Exercise prompt
Using the entries that follow, write out the line containing "Where should I click to: Click", the line containing "Switch to the", and every line between them, exactly and nothing else.

Stored data entries
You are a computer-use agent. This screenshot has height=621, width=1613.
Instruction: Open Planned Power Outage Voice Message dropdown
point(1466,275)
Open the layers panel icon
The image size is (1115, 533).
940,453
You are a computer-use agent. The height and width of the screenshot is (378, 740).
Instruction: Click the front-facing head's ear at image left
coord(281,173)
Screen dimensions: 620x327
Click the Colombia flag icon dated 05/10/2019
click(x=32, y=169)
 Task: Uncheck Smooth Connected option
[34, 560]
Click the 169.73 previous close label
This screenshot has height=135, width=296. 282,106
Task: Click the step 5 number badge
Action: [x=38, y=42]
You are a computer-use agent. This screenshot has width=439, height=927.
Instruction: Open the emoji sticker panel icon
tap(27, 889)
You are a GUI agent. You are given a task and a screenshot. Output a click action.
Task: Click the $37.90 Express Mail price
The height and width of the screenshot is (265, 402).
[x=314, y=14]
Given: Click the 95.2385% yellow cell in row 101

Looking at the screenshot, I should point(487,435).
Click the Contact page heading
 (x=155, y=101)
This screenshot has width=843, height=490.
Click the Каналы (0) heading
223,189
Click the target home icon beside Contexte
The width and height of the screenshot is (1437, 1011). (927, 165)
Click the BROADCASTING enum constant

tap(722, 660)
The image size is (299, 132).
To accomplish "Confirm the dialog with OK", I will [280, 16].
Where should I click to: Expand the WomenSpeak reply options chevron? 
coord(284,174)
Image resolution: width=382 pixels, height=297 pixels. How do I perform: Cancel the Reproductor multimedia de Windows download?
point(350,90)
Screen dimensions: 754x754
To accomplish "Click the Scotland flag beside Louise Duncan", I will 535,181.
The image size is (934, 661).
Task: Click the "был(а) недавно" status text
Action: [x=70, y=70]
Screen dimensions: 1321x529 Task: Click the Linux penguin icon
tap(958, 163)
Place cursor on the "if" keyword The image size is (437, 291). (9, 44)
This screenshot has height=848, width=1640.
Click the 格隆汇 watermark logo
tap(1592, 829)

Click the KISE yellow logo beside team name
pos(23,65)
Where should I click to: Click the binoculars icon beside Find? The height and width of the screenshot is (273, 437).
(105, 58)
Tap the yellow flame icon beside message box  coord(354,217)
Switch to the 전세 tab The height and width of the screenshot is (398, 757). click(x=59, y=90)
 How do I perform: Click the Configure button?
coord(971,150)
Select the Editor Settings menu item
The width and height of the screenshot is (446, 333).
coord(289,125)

Worked solution
Where should I click to: Click the binoculars icon beside Find? The height and width of the screenshot is (273, 437).
(105, 58)
Tap the yellow flame icon beside message box  coord(354,217)
Switch to the 전세 tab The height and width of the screenshot is (398, 757). click(x=59, y=90)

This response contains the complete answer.